According to a news item, the State Bank has now allowed the Central Directorate of National Savings (CDNS) to offer its saving schemes to the overseas Pakistanis living in Saudi Arabia and other Middle Eastern countries. Pakistanis living in the United Arab Emirates, Qatar and Oman already had access to this facility, but the CDNS is now interested to go to other countries of the Middle East, for which the central bank is now reported to have given a go ahead signal.
According to official sources, initially Pakistani banks operating in Saudi Arabia, were being authorised to sell different saving products on behalf of the CDNS, but negotiations were now in progress with other banks in the kingdom for striking an early deal with a view to selling different saving instruments to expatriates from the next financial year.
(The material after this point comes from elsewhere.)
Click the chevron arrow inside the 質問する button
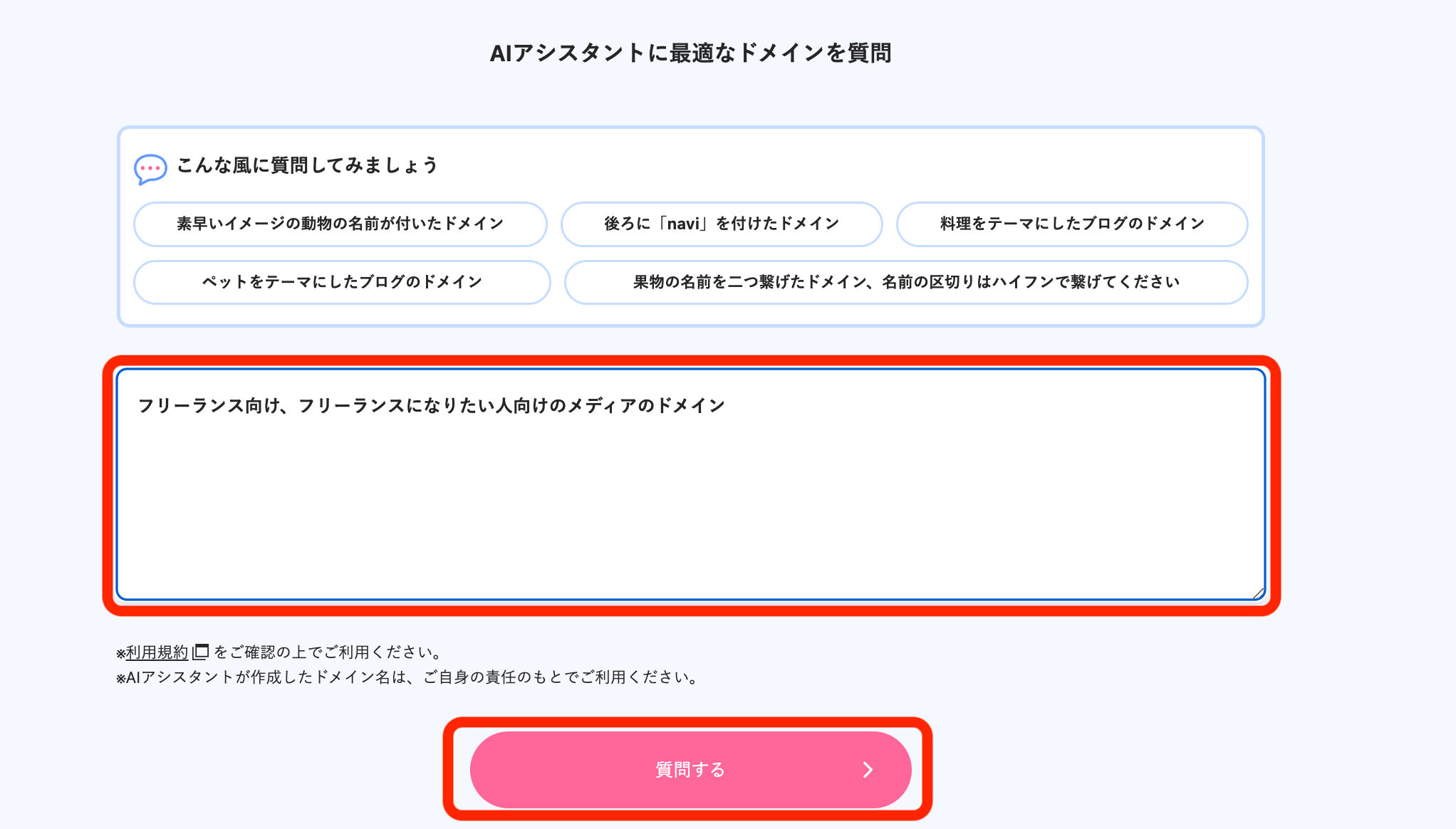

Some new instruments could also be launched soon and the design of these products was in final stage. So far as launching of NSS in Europe and the United States is concerned, it needs clearance from their regulatory authorities and this option is also likely to be explored. CDNS is doing all this to raise more money by increasing or initiating its operations in different countries.
Although final features of the proposal have yet to be decided and announced by the government, a few comments may be in order to enhance the usefulness of the plan to widen the geographical coverage of the NSS.
To start with, it may be mentioned that NSS were introduced by the government to inculcate saving habit, largely among the ordinary people of the country by offering them risk-free avenues of investment at a rate generally higher than that of the bank deposits. However, as it turned out later, the NSS were also being increasingly utilised by the government to finance its budget deficit through domestic non-bank sources.
The cost of such borrowings was high but it remained within manageable limits. The increase in the popularity of NSS was due to certain reasons. Unlike bank deposits and other investments, people had a lot of confidence in government securities because it was a sovereign debt and their yield was generally higher compared to the deposits of banks and other financial institutions.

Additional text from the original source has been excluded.